- _Your task_
Where in the records does the word "agent" appear? Copy each line that holds it.

◇ ◇ ◇ ◇ ◇

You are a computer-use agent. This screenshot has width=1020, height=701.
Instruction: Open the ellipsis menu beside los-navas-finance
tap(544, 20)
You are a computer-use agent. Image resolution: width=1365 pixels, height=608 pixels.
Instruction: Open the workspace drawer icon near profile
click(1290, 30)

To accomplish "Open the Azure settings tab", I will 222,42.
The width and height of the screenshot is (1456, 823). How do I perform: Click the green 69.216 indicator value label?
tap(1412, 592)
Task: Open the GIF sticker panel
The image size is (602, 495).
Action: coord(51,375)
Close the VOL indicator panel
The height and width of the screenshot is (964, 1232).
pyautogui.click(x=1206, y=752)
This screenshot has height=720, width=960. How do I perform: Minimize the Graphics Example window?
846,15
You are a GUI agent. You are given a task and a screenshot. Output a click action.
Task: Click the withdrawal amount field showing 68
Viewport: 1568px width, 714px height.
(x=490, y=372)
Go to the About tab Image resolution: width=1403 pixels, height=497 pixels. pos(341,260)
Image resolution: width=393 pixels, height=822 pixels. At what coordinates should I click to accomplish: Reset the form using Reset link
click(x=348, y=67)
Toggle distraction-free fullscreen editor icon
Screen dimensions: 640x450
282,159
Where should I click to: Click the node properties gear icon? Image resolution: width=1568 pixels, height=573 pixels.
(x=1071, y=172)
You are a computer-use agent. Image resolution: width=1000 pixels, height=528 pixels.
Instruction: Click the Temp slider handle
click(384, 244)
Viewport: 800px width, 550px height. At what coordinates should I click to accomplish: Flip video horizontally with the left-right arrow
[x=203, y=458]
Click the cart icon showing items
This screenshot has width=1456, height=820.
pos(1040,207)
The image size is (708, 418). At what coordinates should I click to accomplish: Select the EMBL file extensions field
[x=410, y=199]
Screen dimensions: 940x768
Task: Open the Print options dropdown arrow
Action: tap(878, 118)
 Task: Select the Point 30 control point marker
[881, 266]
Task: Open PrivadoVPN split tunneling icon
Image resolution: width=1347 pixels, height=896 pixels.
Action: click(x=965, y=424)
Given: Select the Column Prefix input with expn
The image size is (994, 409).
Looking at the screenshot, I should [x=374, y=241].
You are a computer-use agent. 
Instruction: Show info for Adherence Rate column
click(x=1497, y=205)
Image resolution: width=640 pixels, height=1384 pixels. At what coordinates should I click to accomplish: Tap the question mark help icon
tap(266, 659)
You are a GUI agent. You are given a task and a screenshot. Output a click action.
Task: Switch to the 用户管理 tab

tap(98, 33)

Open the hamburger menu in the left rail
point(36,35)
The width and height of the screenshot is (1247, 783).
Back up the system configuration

◇ ◇ ◇ ◇ ◇

- _Answer area_
You are a computer-use agent. This screenshot has width=1020, height=701.
You are a computer-use agent. Image resolution: width=1365 pixels, height=608 pixels.
You are a GUI agent. You are given a task and a screenshot. Output a click action.
You are a computer-use agent. Image resolution: width=1000 pixels, height=528 pixels.
You are a computer-use agent. 
You are a GUI agent. You are given a task and a screenshot. Output a click action.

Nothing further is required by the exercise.